Teatro por zoom? A maior quebra das artes cénicas, explica João Garcia Miguel, deve-se, principalmente, à impossibilidade de continuar esta atividade através dos registos digitais. “Os espetáculos, aquilo que é a essência do teatro, neste momento não é possível substituir por nenhuma lógica digital, nem teletrabalho. Sinto que este ano fez-nos ligar-nos muito mais aos ecrãs, e primeiro fez-nos sobreviver e não perder o contacto, mas não substitui”, explica o encenador, que foi uma das figuras responsáveis pela criação da FLUX TV, uma plataforma de produção e distribuição de conteúdos digitais, que serviu como forma de colmatar os danos feitos pela pandemia na Companhia João Garcia Miguel.
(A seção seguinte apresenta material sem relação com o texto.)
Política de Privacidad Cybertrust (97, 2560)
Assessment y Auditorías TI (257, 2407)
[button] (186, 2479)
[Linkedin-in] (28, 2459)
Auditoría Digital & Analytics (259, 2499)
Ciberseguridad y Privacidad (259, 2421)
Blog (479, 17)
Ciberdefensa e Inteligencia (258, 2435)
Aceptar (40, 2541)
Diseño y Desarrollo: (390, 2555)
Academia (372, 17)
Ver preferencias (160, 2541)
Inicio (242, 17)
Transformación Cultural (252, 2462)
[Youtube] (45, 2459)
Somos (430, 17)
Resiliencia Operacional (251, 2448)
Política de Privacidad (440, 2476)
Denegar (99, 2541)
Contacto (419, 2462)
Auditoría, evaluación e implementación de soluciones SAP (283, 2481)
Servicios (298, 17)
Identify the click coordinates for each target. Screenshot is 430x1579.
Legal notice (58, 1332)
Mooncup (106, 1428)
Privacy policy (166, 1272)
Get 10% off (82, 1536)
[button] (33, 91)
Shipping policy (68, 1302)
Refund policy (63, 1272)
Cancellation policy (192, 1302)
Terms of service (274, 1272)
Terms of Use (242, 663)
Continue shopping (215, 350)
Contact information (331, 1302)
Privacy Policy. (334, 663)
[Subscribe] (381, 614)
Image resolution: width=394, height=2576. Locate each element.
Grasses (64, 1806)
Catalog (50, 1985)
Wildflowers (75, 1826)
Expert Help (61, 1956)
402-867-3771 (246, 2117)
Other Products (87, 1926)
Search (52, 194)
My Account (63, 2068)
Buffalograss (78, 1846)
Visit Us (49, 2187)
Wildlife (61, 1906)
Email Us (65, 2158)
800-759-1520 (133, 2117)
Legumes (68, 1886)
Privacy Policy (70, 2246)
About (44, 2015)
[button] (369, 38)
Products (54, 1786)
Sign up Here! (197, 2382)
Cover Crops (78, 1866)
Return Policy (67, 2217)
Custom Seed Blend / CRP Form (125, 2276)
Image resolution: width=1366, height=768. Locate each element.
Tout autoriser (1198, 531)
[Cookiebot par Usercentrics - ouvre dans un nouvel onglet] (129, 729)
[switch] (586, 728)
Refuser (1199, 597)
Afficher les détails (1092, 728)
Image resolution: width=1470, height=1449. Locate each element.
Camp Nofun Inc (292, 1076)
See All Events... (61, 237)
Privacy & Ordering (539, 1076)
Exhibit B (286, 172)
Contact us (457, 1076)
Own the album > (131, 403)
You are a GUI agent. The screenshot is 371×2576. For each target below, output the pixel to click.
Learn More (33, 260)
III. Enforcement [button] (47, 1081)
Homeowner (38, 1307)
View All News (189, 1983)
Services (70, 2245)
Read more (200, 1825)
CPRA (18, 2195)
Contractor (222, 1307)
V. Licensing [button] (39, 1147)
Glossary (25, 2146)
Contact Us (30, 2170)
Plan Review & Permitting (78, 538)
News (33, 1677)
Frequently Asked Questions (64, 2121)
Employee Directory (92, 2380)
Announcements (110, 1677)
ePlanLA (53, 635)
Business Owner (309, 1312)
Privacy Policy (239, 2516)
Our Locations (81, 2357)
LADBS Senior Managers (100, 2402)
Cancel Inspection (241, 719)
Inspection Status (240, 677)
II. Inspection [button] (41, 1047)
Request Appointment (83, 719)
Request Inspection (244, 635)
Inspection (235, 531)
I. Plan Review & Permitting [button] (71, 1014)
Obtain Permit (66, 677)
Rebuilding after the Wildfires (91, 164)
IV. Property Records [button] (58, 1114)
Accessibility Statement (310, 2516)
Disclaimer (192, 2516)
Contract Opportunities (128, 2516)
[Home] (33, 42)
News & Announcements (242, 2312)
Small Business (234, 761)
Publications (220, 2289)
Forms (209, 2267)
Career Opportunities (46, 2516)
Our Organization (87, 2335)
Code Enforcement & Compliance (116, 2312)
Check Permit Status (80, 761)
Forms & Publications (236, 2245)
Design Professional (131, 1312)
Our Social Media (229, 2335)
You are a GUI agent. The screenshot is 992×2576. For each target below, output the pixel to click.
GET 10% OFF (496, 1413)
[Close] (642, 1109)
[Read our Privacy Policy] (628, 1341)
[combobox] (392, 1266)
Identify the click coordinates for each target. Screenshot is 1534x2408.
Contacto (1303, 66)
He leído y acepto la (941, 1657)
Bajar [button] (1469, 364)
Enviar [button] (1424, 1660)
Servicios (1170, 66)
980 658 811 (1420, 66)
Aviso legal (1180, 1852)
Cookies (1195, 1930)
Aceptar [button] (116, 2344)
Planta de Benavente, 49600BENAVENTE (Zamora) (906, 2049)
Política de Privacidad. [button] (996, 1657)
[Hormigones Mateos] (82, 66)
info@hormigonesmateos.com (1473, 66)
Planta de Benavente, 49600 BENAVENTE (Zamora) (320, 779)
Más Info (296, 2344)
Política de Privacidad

Há uma palavra constante na análise que o encenador faz dos efeitos da pandemia no setor da cultura: desorientação. “Há uma grande avalanche de ordens, contraordens e desorientações que não estão a ajudar quando as carências já são grandes. Fala-se imenso dos apoios, mas não parecem nunca ser suficientes, e não parecem estar minimamente organizados para permitir à classe ultrapassar este momento”, nota João Garcia Miguel, que dá conta do cansaço e da ansiedade do setor. “Há um conjunto grande de pessoas, com certeza bem intencionadas, a tentar resolver esta situação, mas na verdade as coisas estão todas emperradas, e estamos a tropeçar nos pés e nas mãos. O sentimento geral é que a situação pode ser muitíssimo mais penalizadora e penosa nos meses que aí vêm do que alguma vez se imaginou. Porque o cansaço, o esgotar de recursos que vêm e não vêm está a criar uma nuvem negra de alguma tristeza, apreensão, dificuldade de lidar com a mesma capacidade e resiliência que nos foi pedida, e que toda a classe conseguiu, durante um certo tempo, empreender, porque estava com alguma esperança que as coisas se mantivessem”, lamenta.
O que fazer? Afetado o setor, perdidos apoios, receita e espetadores, resta olhar para a frente e tentar encontrar formas de se manter à tona e de procurar continuar vivos. É este, pelo menos, o objetivo de João Garcia Miguel, que, ao contrário do que aconteceu noutras situações, decidiu normalizar a situação de alguns elementos da sua Companhia de Teatro, com contratos laborais, de forma a proteger estas pessoas do ponto de vista económico e social.
Agora, defende, é preciso união, trabalho, e uma chamada geral aos públicos. “Com os artistas, temos de fazer trabalho junto das áreas políticas, porque são eles quem decide, mas têm que nos ouvir, e temos de estar mais próximos. Dos cidadãos também, tem de haver fóruns de discussão, trabalho de conjunto, e os próprios espetáculos têm de ir procurar temáticas e assuntos que lhes permitam reinventar-se, como se estivéssemos a começar hoje outra vez”.